▸ To be done:
Reproduce the feature selection text below word for word, in full.

▸ Text to read:
════

2.8. Feature Selection

Feature selection aims at selecting a subset of covariates that are most relevant to the response. When the number of features is large, feature selection can help mitigate computational burden and avoid overfitting. Moreover, reducing the number of modeling features is also beneficial for enhancing model interpretability.

PIML has four built-in feature selection strategies. For demonstration purposes, we run the following example codes to initialize a PiML experiment for the BikeSharing dataset. Note that feature selection is based on training data, and hence the exp.data_prepare function should be executed before running exp.feature_select.

════

▸ Data:

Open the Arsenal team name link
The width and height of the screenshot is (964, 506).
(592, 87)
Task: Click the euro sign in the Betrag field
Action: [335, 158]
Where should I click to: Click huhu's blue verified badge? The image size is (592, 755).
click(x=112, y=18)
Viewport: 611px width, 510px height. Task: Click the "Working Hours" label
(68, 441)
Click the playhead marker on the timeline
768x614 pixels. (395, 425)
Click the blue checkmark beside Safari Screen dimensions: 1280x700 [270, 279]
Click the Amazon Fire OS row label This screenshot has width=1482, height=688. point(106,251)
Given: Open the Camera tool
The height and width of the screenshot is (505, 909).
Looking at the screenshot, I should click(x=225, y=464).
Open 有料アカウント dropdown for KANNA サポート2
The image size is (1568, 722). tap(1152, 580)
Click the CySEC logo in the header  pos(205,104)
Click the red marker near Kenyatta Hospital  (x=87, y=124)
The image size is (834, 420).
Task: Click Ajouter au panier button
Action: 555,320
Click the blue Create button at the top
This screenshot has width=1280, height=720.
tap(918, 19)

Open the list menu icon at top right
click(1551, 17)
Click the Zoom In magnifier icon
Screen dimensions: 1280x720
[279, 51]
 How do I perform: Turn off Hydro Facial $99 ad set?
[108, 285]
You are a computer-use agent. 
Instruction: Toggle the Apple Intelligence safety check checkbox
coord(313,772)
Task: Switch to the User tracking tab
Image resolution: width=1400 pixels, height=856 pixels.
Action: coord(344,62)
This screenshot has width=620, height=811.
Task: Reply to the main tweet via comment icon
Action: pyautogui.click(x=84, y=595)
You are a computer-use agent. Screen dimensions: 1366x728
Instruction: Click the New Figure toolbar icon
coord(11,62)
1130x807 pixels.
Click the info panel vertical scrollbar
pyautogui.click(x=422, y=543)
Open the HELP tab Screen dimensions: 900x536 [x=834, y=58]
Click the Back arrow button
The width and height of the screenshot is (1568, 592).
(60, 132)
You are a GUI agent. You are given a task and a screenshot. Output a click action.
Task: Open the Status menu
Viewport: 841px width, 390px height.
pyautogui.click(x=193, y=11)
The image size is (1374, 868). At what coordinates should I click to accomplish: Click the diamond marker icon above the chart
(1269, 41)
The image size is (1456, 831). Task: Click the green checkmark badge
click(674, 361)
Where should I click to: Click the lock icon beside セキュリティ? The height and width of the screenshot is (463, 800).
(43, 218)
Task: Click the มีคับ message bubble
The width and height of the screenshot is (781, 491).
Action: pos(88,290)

════

▸ Problem solution:
2.8. Feature Selection

Feature selection aims at selecting a subset of covariates that are most relevant to the response. When the number of features is large, feature selection can help mitigate computational burden and avoid overfitting. Moreover, reducing the number of modeling features is also beneficial for enhancing model interpretability.

PIML has four built-in feature selection strategies. For demonstration purposes, we run the following example codes to initialize a PiML experiment for the BikeSharing dataset. Note that feature selection is based on training data, and hence the exp.data_prepare function should be executed before running exp.feature_select.